• CHALLENGE
How would you render the listing as a JSON list of strings, one per line and with blank lines left out, starting at the line that contains "The height and width of the screenshot is (750, 1000)." and ending at the end of the listing?

• MATERIAL FOR THIS TASK
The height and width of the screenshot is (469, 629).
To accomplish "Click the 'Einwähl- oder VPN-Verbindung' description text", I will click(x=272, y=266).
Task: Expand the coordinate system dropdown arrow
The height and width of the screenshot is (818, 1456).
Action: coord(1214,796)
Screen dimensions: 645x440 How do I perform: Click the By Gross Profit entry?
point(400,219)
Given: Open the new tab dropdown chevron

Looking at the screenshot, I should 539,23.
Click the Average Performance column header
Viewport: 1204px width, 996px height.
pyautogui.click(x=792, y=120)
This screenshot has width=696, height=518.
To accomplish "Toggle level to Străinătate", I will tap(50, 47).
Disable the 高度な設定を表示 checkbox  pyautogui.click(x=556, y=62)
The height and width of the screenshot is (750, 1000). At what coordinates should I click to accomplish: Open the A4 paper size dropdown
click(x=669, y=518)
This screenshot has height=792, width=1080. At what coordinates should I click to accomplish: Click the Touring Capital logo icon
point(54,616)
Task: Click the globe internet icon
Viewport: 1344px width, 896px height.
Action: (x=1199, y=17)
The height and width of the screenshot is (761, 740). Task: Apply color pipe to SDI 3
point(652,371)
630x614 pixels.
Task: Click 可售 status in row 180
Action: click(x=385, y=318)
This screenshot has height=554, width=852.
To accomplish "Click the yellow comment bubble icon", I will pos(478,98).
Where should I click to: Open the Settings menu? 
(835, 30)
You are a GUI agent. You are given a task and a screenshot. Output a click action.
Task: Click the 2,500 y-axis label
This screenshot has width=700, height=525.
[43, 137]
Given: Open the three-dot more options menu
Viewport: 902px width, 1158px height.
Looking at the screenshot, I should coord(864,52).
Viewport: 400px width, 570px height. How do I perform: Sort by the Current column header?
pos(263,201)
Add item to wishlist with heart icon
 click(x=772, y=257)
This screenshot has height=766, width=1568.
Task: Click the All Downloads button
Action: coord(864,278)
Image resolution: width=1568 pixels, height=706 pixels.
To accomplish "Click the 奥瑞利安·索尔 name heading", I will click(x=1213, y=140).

• RESPONSE TO THIS TASK
[
  "The height and width of the screenshot is (750, 1000). At what coordinates should I click to accomplish: Open the A4 paper size dropdown",
  "click(x=669, y=518)",
  "This screenshot has height=792, width=1080. At what coordinates should I click to accomplish: Click the Touring Capital logo icon",
  "point(54,616)",
  "Task: Click the globe internet icon",
  "Viewport: 1344px width, 896px height.",
  "Action: (x=1199, y=17)",
  "The height and width of the screenshot is (761, 740). Task: Apply color pipe to SDI 3",
  "point(652,371)",
  "630x614 pixels.",
  "Task: Click 可售 status in row 180",
  "Action: click(x=385, y=318)",
  "This screenshot has height=554, width=852.",
  "To accomplish \"Click the yellow comment bubble icon\", I will pos(478,98).",
  "Where should I click to: Open the Settings menu? ",
  "(835, 30)",
  "You are a GUI agent. You are given a task and a screenshot. Output a click action.",
  "Task: Click the 2,500 y-axis label",
  "This screenshot has width=700, height=525.",
  "[43, 137]",
  "Given: Open the three-dot more options menu",
  "Viewport: 902px width, 1158px height.",
  "Looking at the screenshot, I should coord(864,52).",
  "Viewport: 400px width, 570px height. How do I perform: Sort by the Current column header?",
  "pos(263,201)",
  "Add item to wishlist with heart icon",
  " click(x=772, y=257)",
  "This screenshot has height=766, width=1568.",
  "Task: Click the All Downloads button",
  "Action: coord(864,278)",
  "Image resolution: width=1568 pixels, height=706 pixels.",
  "To accomplish \"Click the 奥瑞利安·索尔 name heading\", I will click(x=1213, y=140)."
]